┌─ Material supplied

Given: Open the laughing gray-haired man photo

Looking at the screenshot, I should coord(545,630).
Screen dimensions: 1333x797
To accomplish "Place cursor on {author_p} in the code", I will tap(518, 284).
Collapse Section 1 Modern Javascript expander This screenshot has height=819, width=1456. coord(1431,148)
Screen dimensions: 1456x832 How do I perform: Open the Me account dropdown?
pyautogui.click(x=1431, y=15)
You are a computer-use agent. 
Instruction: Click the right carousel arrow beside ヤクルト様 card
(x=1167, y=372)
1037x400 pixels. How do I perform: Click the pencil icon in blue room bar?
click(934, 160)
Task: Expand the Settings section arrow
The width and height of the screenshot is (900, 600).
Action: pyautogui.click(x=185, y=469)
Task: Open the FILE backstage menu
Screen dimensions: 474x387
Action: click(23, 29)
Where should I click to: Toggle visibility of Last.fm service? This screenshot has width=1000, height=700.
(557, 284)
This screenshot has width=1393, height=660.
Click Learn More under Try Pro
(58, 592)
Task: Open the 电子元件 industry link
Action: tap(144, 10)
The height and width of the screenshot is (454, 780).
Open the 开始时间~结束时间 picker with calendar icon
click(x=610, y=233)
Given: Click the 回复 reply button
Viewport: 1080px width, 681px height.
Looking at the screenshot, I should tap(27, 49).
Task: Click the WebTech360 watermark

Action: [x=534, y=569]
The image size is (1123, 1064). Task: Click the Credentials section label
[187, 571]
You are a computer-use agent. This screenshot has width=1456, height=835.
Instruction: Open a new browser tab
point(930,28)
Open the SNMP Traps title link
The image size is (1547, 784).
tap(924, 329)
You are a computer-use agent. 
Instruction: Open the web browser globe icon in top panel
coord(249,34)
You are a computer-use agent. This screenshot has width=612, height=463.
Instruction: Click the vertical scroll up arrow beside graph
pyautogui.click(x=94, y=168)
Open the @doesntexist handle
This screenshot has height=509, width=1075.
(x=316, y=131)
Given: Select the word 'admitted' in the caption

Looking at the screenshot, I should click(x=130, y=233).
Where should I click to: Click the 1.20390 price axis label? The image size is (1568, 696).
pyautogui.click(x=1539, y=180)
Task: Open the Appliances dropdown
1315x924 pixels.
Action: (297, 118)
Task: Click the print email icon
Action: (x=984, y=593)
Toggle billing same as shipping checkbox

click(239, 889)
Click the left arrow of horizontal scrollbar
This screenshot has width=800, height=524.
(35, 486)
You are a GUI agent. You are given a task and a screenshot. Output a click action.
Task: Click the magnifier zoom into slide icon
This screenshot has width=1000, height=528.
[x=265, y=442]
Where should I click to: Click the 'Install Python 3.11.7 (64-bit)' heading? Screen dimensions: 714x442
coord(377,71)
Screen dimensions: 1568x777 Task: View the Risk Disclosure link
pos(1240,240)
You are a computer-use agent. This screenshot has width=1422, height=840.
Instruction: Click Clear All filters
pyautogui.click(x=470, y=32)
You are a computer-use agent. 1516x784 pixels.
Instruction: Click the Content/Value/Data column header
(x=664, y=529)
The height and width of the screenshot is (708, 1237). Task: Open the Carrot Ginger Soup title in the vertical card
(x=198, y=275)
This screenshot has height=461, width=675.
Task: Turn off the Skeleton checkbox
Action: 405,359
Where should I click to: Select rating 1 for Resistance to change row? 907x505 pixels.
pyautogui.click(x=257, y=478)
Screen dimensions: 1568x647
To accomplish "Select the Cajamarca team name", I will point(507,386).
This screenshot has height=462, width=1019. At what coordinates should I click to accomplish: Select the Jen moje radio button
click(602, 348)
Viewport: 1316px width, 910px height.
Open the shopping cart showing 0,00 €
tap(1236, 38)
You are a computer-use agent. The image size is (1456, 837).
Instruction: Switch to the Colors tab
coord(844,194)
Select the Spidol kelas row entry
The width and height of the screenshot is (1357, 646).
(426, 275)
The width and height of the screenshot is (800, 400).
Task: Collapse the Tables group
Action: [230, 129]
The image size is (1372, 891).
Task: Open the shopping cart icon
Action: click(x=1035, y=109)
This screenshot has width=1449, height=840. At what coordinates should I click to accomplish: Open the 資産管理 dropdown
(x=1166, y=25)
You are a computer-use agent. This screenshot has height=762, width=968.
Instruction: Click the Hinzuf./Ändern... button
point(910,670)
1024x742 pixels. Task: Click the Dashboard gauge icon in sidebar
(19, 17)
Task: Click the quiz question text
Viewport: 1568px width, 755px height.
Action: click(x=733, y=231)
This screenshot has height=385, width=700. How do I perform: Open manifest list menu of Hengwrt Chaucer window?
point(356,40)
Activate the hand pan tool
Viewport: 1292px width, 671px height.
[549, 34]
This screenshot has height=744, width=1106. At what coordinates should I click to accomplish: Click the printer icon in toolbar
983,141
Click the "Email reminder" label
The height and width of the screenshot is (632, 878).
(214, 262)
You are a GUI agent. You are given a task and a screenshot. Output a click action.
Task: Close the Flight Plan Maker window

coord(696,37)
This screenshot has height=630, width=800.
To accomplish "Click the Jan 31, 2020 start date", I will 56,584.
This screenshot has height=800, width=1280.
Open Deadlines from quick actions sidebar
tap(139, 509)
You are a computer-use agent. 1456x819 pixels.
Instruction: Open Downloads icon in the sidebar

└─

Short exercise:
Copy out all of the records above verbatim, line for line.

Output below:
Given: Open the laughing gray-haired man photo

Looking at the screenshot, I should coord(545,630).
Screen dimensions: 1333x797
To accomplish "Place cursor on {author_p} in the code", I will tap(518, 284).
Collapse Section 1 Modern Javascript expander This screenshot has height=819, width=1456. coord(1431,148)
Screen dimensions: 1456x832 How do I perform: Open the Me account dropdown?
pyautogui.click(x=1431, y=15)
You are a computer-use agent. 
Instruction: Click the right carousel arrow beside ヤクルト様 card
(x=1167, y=372)
1037x400 pixels. How do I perform: Click the pencil icon in blue room bar?
click(934, 160)
Task: Expand the Settings section arrow
The width and height of the screenshot is (900, 600).
Action: pyautogui.click(x=185, y=469)
Task: Open the FILE backstage menu
Screen dimensions: 474x387
Action: click(23, 29)
Where should I click to: Toggle visibility of Last.fm service? This screenshot has width=1000, height=700.
(557, 284)
This screenshot has width=1393, height=660.
Click Learn More under Try Pro
(58, 592)
Task: Open the 电子元件 industry link
Action: tap(144, 10)
The height and width of the screenshot is (454, 780).
Open the 开始时间~结束时间 picker with calendar icon
click(x=610, y=233)
Given: Click the 回复 reply button
Viewport: 1080px width, 681px height.
Looking at the screenshot, I should tap(27, 49).
Task: Click the WebTech360 watermark

Action: [x=534, y=569]
The image size is (1123, 1064). Task: Click the Credentials section label
[187, 571]
You are a computer-use agent. This screenshot has width=1456, height=835.
Instruction: Open a new browser tab
point(930,28)
Open the SNMP Traps title link
The image size is (1547, 784).
tap(924, 329)
You are a computer-use agent. 
Instruction: Open the web browser globe icon in top panel
coord(249,34)
You are a computer-use agent. This screenshot has width=612, height=463.
Instruction: Click the vertical scroll up arrow beside graph
pyautogui.click(x=94, y=168)
Open the @doesntexist handle
This screenshot has height=509, width=1075.
(x=316, y=131)
Given: Select the word 'admitted' in the caption

Looking at the screenshot, I should click(x=130, y=233).
Where should I click to: Click the 1.20390 price axis label? The image size is (1568, 696).
pyautogui.click(x=1539, y=180)
Task: Open the Appliances dropdown
1315x924 pixels.
Action: (297, 118)
Task: Click the print email icon
Action: (x=984, y=593)
Toggle billing same as shipping checkbox

click(239, 889)
Click the left arrow of horizontal scrollbar
This screenshot has width=800, height=524.
(35, 486)
You are a GUI agent. You are given a task and a screenshot. Output a click action.
Task: Click the magnifier zoom into slide icon
This screenshot has width=1000, height=528.
[x=265, y=442]
Where should I click to: Click the 'Install Python 3.11.7 (64-bit)' heading? Screen dimensions: 714x442
coord(377,71)
Screen dimensions: 1568x777 Task: View the Risk Disclosure link
pos(1240,240)
You are a computer-use agent. This screenshot has width=1422, height=840.
Instruction: Click Clear All filters
pyautogui.click(x=470, y=32)
You are a computer-use agent. 1516x784 pixels.
Instruction: Click the Content/Value/Data column header
(x=664, y=529)
The height and width of the screenshot is (708, 1237). Task: Open the Carrot Ginger Soup title in the vertical card
(x=198, y=275)
This screenshot has height=461, width=675.
Task: Turn off the Skeleton checkbox
Action: 405,359
Where should I click to: Select rating 1 for Resistance to change row? 907x505 pixels.
pyautogui.click(x=257, y=478)
Screen dimensions: 1568x647
To accomplish "Select the Cajamarca team name", I will point(507,386).
This screenshot has height=462, width=1019. At what coordinates should I click to accomplish: Select the Jen moje radio button
click(602, 348)
Viewport: 1316px width, 910px height.
Open the shopping cart showing 0,00 €
tap(1236, 38)
You are a computer-use agent. The image size is (1456, 837).
Instruction: Switch to the Colors tab
coord(844,194)
Select the Spidol kelas row entry
The width and height of the screenshot is (1357, 646).
(426, 275)
The width and height of the screenshot is (800, 400).
Task: Collapse the Tables group
Action: [230, 129]
The image size is (1372, 891).
Task: Open the shopping cart icon
Action: click(x=1035, y=109)
This screenshot has width=1449, height=840. At what coordinates should I click to accomplish: Open the 資産管理 dropdown
(x=1166, y=25)
You are a computer-use agent. This screenshot has height=762, width=968.
Instruction: Click the Hinzuf./Ändern... button
point(910,670)
1024x742 pixels. Task: Click the Dashboard gauge icon in sidebar
(19, 17)
Task: Click the quiz question text
Viewport: 1568px width, 755px height.
Action: click(x=733, y=231)
This screenshot has height=385, width=700. How do I perform: Open manifest list menu of Hengwrt Chaucer window?
point(356,40)
Activate the hand pan tool
Viewport: 1292px width, 671px height.
[549, 34]
This screenshot has height=744, width=1106. At what coordinates should I click to accomplish: Click the printer icon in toolbar
983,141
Click the "Email reminder" label
The height and width of the screenshot is (632, 878).
(214, 262)
You are a GUI agent. You are given a task and a screenshot. Output a click action.
Task: Close the Flight Plan Maker window

coord(696,37)
This screenshot has height=630, width=800.
To accomplish "Click the Jan 31, 2020 start date", I will 56,584.
This screenshot has height=800, width=1280.
Open Deadlines from quick actions sidebar
tap(139, 509)
You are a computer-use agent. 1456x819 pixels.
Instruction: Open Downloads icon in the sidebar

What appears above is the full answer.